> **Travail à faire**
- 1) Pour chacune des affirmations (a), (b) et (c), dites si elle s'accorde avec le texte sur la planification des cours en répondant par oui ou par non, et citez fidèlement les mots du texte qui tranchent la question.
(a) Le texte recommande de concevoir la planification des contenus d'un cours comme un processus plutôt que comme un produit.
(b) Selon le principe de Pareto, 20 % de notre impact provient de 80 % de nos actions.
(c) Le texte présente le plan du cours comme l'élément central de la planification.
- 2) Recopiez le passage du texte sur la planification des cours qui commence à « Dès lors, il » et se termine à « l’apprentissage des élèves. ».

Dès lors, il est utile de considérer la planification des contenus d’un cours comme un processus et non comme un produit. Le processus s’adaptera en fonction de la progression des élèves, plutôt que comme un produit, ce que sera le plan du cours, la table des matières sous une forme plus figée.

Dans la perspective du produit, le risque est de concevoir la planification comme une opération d’occupation du temps disponible en fonction des contenus à enseigner. Le plan en tant que tel n’est qu’un sous-produit utile, la planification quant à elle dessine la trame sur laquelle l’enseignement va venir stimuler l’apprentissage des élèves.

Un principe important à garder à l’esprit quand nous considérons la planification est le principe de Pareto. Selon celui-ci, dans de nombreux domaines de la vie, 80 % de notre impact provient de 20 % de nos actions. La planification de l’enseignement rentre dans cette logique. Il s’agit de faire moins, mais de le faire mieux. La qualité peut être atteinte en ayant des attentes élevées en ce qui concerne les élèves et en leur fournissant le soutien nécessaire en tant qu’enseignant.

> **Documents sources**
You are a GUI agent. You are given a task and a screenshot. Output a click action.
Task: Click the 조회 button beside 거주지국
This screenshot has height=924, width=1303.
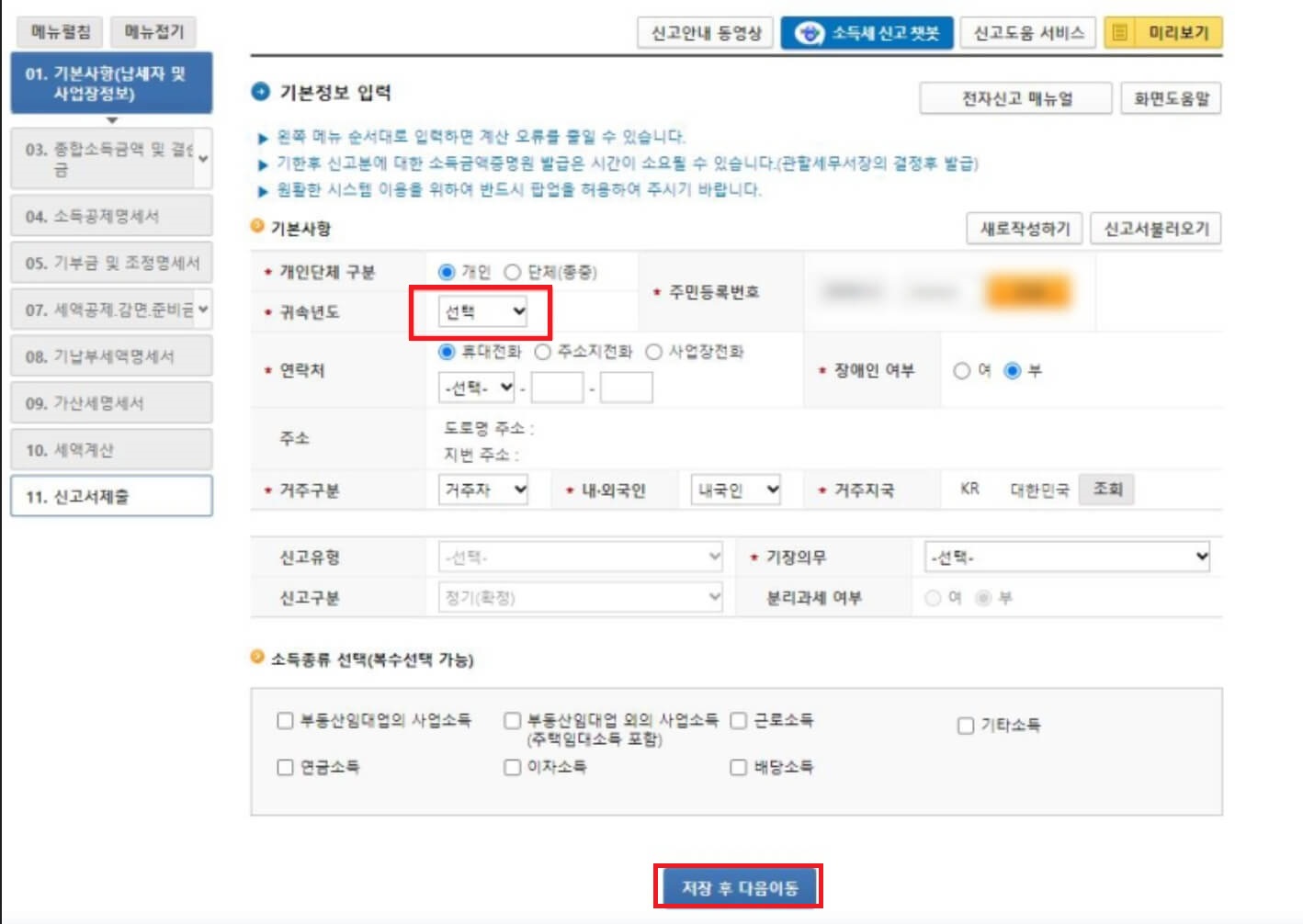(1107, 490)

> **Réponses de l'exercice**
- 1)
(a) Oui : « il est utile de considérer la planification des contenus d’un cours comme un processus et non comme un produit ».
(b) Non : « 80 % de notre impact provient de 20 % de nos actions ».
(c) Non : « Le plan en tant que tel n’est qu’un sous-produit utile ».

- 2)
Dès lors, il est utile de considérer la planification des contenus d’un cours comme un processus et non comme un produit. Le processus s’adaptera en fonction de la progression des élèves, plutôt que comme un produit, ce que sera le plan du cours, la table des matières sous une forme plus figée.

Dans la perspective du produit, le risque est de concevoir la planification comme une opération d’occupation du temps disponible en fonction des contenus à enseigner. Le plan en tant que tel n’est qu’un sous-produit utile, la planification quant à elle dessine la trame sur laquelle l’enseignement va venir stimuler l’apprentissage des élèves.